In the meantime, the “financial sphere” is faced with the specter of incessant ballooning to finance this ongoing Credit inflation. The banking system is performing yeoman’s work in this regard so far this year, but for how long? Prolonging the Bubble will require the resumption of GSE balance sheet ballooning, with all eyes on the leveraged speculating community and their massive holdings of mortgage and agency instruments. Let’s keep in mind that the Fed has not yet commenced the process of returning to more “normalized” rates. And with funds continuing to flow to the hedge fund community, along with ongoing Wall Street expansion, I believe at this point “de-leveraging” is more a myth than reality. But the reversal of speculative flows and the associated unwind of leveraging is an inescapable aspect of financial Bubbles – when and from what degree of excess, not if.
And while the Mortgage Finance Bubble does possess considerable momentum today, it remains acutely vulnerable to higher rates. The Fed is keenly aware of this dynamic and keenly hoping to administer “Tightening Lite.” And the markets are keen that the Fed’s keen, and leveraging in the U.S. Credit market is at least as popular as ever.

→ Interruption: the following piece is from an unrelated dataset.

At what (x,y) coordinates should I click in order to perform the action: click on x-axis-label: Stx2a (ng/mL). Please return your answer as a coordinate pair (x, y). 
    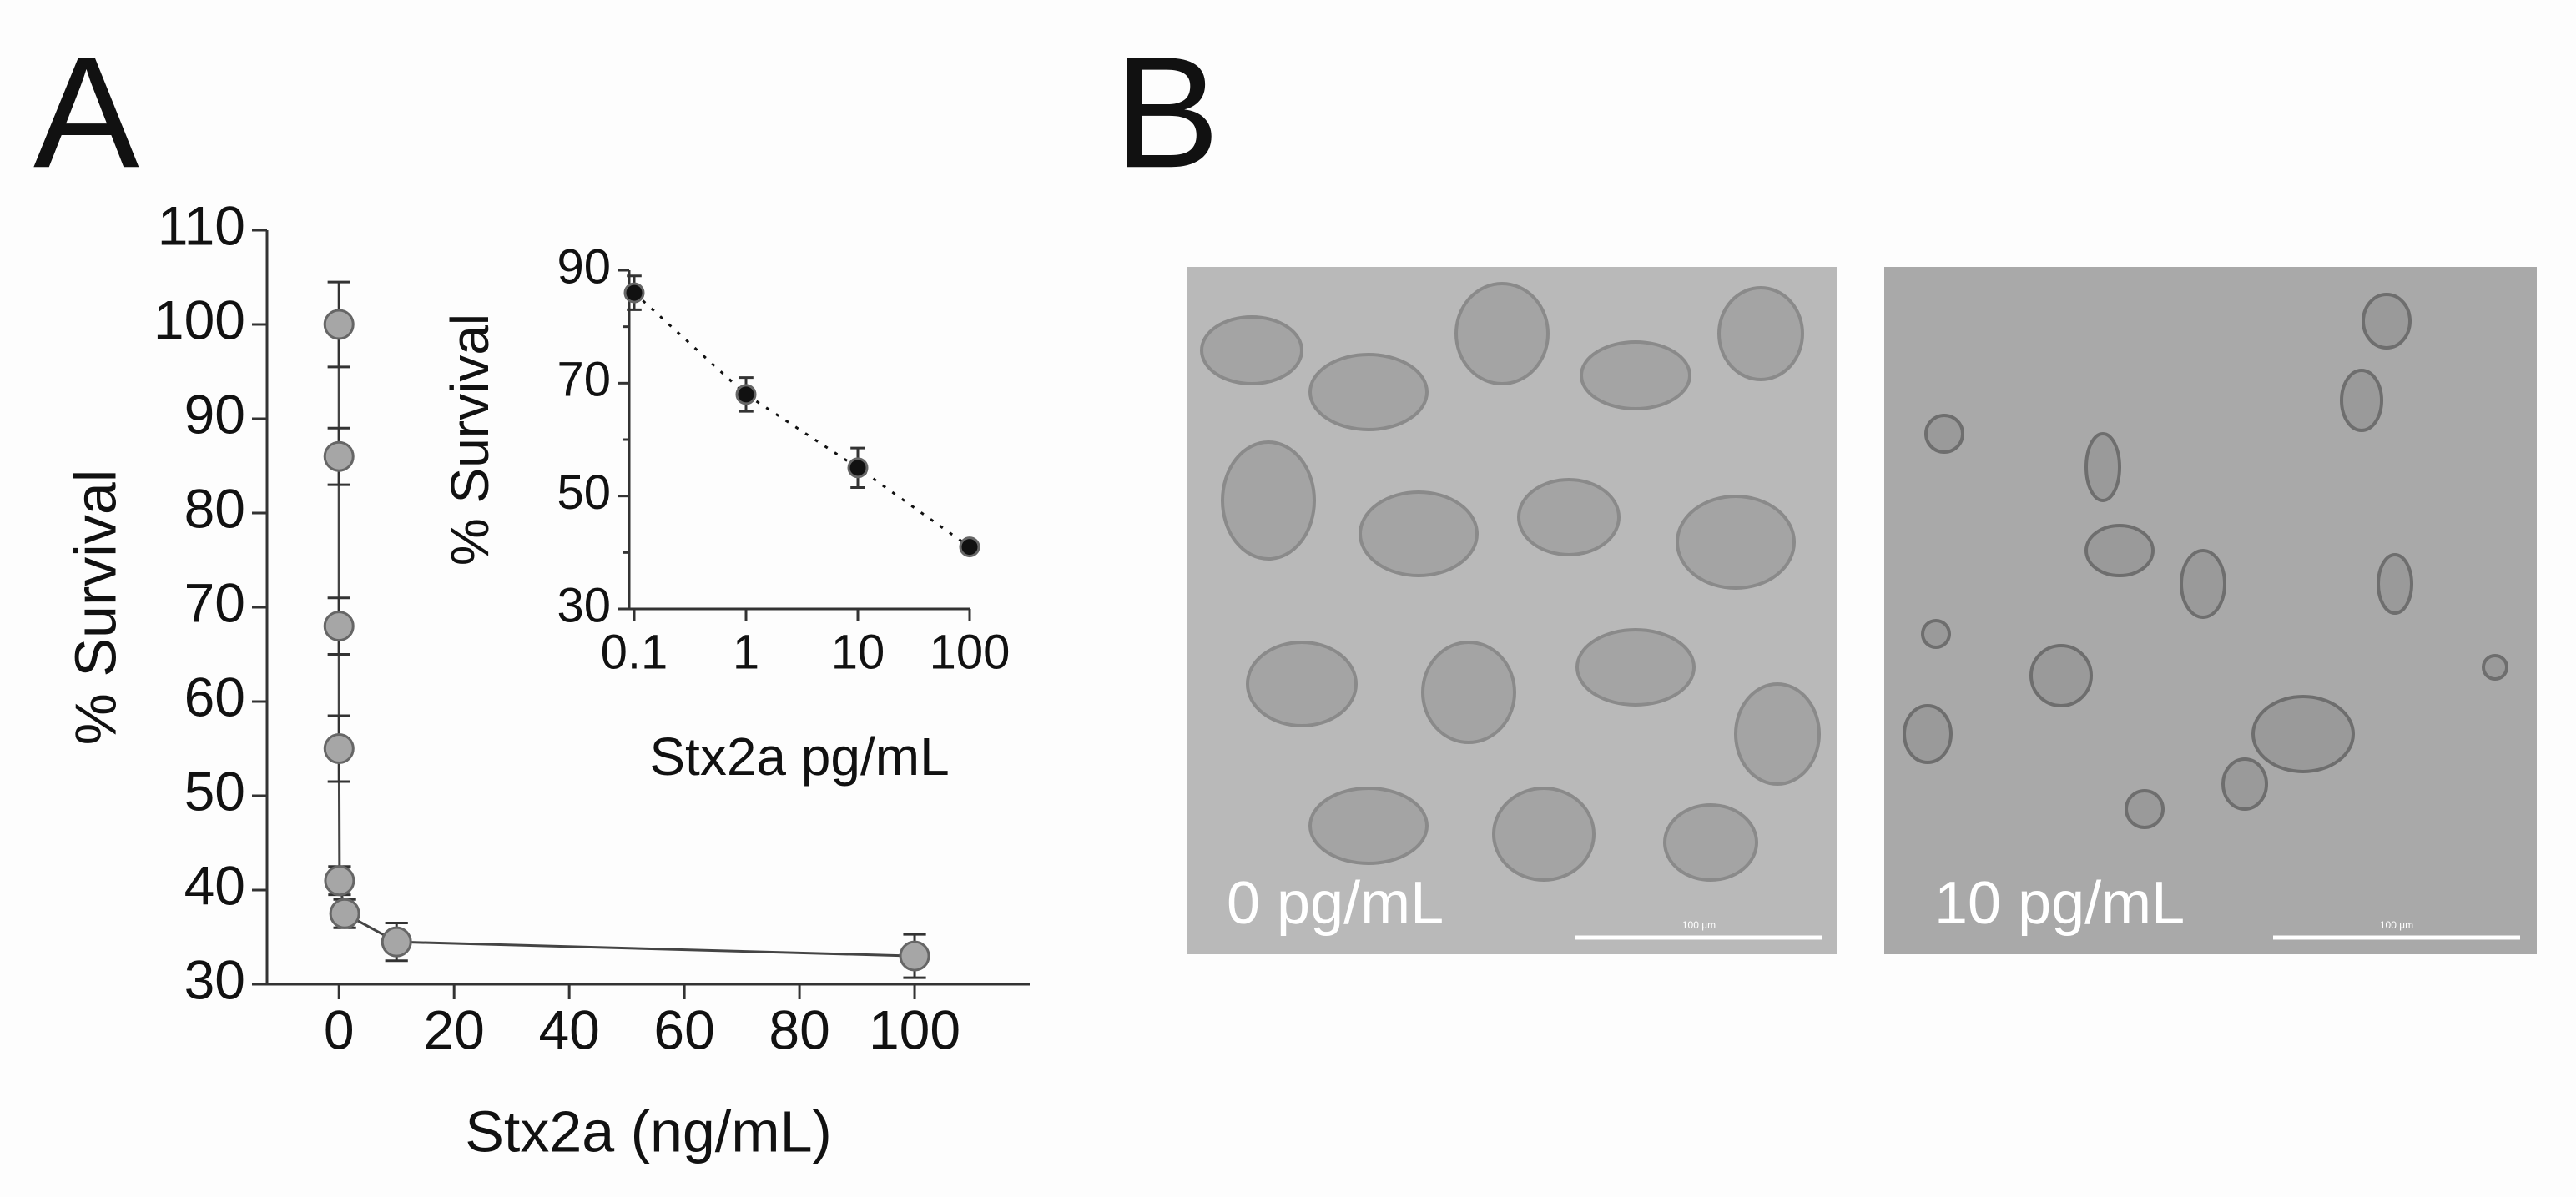
    Looking at the image, I should click on (648, 1132).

But the dilemma overhanging the Mortgage Finance Bubble at this point – that goes completely unrecognized in Housing Bubble research and pontification – is that there is a major foreign component involved. The requisite $1 Trillion plus annual Mortgage Credit inflation will occasion $600 billion plus current account deficits for the duration of the Bubble. This is assured by the nature of Dysfunctional Monetary Processes – asset and consumption-based lending and Bubble Economy Dynamics. Dollar balances will continue to inundate the world, and foreign central banks will be forced to acquire/monetize these flows. And as long as these processes hold, the likely upshot will be continuing inflationary effects for China, Asia, and economies across the globe, along with general Global Monetary Disorder.
This week the dollar weakened against the yen, which conjures up images of Japanese dollar support and a resumption of Treasury purchases, which conjures up marketplace visions of stable to lower U.S. yields, which conjures up hopes for the beloved status quo – the perpetuation of U.S. imbalances, global reflationary dynamics and speculator nirvana. But it all does leave one wondering how high California home prices can go; how big the primary dealer outstanding repurchase agreement position can mushroom; how long the U.S. financial sector can continue to balloon; how enormous the leveraged speculating community can become; and how long foreign central banks, speculators and investors will play along. Wither the dollar? At the minimum, Acute Financial Fragility.
The harsh reality is that we are dealing with an historic and quite energized Bubble, and the severity of distress and dislocation associated with the inevitable bust will be commensurate with the degree of excess from the (out-of-control) boom.